===== RECORD EXTRACTS

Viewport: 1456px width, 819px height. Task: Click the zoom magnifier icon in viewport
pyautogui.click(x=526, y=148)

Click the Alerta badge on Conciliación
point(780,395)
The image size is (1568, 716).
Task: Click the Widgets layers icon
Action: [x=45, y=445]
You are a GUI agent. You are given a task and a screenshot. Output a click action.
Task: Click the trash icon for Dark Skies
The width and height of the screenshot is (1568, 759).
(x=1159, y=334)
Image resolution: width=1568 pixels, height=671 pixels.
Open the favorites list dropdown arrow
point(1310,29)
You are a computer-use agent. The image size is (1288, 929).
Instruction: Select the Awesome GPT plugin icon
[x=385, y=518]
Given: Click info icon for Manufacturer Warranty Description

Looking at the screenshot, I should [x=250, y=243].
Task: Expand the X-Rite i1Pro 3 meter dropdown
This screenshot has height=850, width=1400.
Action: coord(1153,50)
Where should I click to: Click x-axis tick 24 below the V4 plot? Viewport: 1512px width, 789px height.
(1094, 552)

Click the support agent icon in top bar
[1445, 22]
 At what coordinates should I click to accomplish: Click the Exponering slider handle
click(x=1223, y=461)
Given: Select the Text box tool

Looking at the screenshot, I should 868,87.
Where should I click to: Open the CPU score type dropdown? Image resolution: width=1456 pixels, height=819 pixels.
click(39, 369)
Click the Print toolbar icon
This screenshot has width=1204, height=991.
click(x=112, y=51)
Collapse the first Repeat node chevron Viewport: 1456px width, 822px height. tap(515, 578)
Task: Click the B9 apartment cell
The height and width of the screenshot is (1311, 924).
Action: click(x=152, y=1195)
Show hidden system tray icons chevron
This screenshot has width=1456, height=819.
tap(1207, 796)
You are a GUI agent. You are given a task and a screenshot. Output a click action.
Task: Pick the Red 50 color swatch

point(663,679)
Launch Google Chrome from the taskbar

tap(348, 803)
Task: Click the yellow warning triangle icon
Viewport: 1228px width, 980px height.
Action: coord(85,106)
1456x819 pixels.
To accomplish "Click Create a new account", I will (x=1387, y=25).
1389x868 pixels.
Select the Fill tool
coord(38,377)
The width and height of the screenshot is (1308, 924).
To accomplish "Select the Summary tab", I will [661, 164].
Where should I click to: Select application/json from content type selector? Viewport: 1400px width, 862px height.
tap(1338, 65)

==========

Write the whole of the data out again exactly as it stands.

Viewport: 1456px width, 819px height. Task: Click the zoom magnifier icon in viewport
pyautogui.click(x=526, y=148)

Click the Alerta badge on Conciliación
point(780,395)
The image size is (1568, 716).
Task: Click the Widgets layers icon
Action: [x=45, y=445]
You are a GUI agent. You are given a task and a screenshot. Output a click action.
Task: Click the trash icon for Dark Skies
The width and height of the screenshot is (1568, 759).
(x=1159, y=334)
Image resolution: width=1568 pixels, height=671 pixels.
Open the favorites list dropdown arrow
point(1310,29)
You are a computer-use agent. The image size is (1288, 929).
Instruction: Select the Awesome GPT plugin icon
[x=385, y=518]
Given: Click info icon for Manufacturer Warranty Description

Looking at the screenshot, I should [x=250, y=243].
Task: Expand the X-Rite i1Pro 3 meter dropdown
This screenshot has height=850, width=1400.
Action: coord(1153,50)
Where should I click to: Click x-axis tick 24 below the V4 plot? Viewport: 1512px width, 789px height.
(1094, 552)

Click the support agent icon in top bar
[1445, 22]
 At what coordinates should I click to accomplish: Click the Exponering slider handle
click(x=1223, y=461)
Given: Select the Text box tool

Looking at the screenshot, I should 868,87.
Where should I click to: Open the CPU score type dropdown? Image resolution: width=1456 pixels, height=819 pixels.
click(39, 369)
Click the Print toolbar icon
This screenshot has width=1204, height=991.
click(x=112, y=51)
Collapse the first Repeat node chevron Viewport: 1456px width, 822px height. tap(515, 578)
Task: Click the B9 apartment cell
The height and width of the screenshot is (1311, 924).
Action: click(x=152, y=1195)
Show hidden system tray icons chevron
This screenshot has width=1456, height=819.
tap(1207, 796)
You are a GUI agent. You are given a task and a screenshot. Output a click action.
Task: Pick the Red 50 color swatch

point(663,679)
Launch Google Chrome from the taskbar

tap(348, 803)
Task: Click the yellow warning triangle icon
Viewport: 1228px width, 980px height.
Action: coord(85,106)
1456x819 pixels.
To accomplish "Click Create a new account", I will (x=1387, y=25).
1389x868 pixels.
Select the Fill tool
coord(38,377)
The width and height of the screenshot is (1308, 924).
To accomplish "Select the Summary tab", I will [661, 164].
Where should I click to: Select application/json from content type selector? Viewport: 1400px width, 862px height.
tap(1338, 65)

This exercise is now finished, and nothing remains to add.